ACTION ITEM: Can you return the records below exactly as they stand, but only from the first line through the one with "Task: Select the cluster"?

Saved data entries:
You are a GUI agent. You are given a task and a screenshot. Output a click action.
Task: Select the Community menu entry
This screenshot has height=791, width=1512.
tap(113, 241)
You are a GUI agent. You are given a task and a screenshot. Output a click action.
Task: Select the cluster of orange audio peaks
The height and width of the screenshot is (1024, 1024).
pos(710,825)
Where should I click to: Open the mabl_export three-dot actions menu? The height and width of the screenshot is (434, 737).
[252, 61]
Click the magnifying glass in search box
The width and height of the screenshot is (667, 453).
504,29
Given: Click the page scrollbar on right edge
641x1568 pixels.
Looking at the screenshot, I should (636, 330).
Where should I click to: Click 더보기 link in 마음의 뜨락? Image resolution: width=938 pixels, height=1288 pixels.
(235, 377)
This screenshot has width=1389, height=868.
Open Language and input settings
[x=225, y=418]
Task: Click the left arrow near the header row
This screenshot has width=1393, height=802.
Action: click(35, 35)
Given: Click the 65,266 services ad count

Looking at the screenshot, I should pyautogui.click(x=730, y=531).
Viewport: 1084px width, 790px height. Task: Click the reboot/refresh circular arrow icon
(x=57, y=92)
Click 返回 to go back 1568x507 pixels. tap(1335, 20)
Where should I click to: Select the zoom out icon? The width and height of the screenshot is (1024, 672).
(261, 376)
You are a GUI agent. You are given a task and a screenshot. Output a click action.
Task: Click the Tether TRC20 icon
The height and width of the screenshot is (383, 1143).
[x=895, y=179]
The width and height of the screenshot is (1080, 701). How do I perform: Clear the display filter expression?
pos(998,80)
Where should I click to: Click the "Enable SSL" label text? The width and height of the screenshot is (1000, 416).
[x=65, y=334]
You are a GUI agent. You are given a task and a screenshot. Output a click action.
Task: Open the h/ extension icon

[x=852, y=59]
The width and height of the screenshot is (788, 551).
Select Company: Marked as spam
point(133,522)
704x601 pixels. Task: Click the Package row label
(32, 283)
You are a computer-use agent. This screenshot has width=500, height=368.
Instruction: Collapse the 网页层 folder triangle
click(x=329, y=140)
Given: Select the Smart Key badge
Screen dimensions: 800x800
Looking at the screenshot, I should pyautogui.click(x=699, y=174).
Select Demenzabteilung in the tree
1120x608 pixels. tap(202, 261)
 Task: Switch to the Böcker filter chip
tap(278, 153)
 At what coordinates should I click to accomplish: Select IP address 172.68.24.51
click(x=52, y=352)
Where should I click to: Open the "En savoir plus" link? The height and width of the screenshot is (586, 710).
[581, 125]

RESPONSE:
You are a GUI agent. You are given a task and a screenshot. Output a click action.
Task: Select the Community menu entry
This screenshot has height=791, width=1512.
tap(113, 241)
You are a GUI agent. You are given a task and a screenshot. Output a click action.
Task: Select the cluster of orange audio peaks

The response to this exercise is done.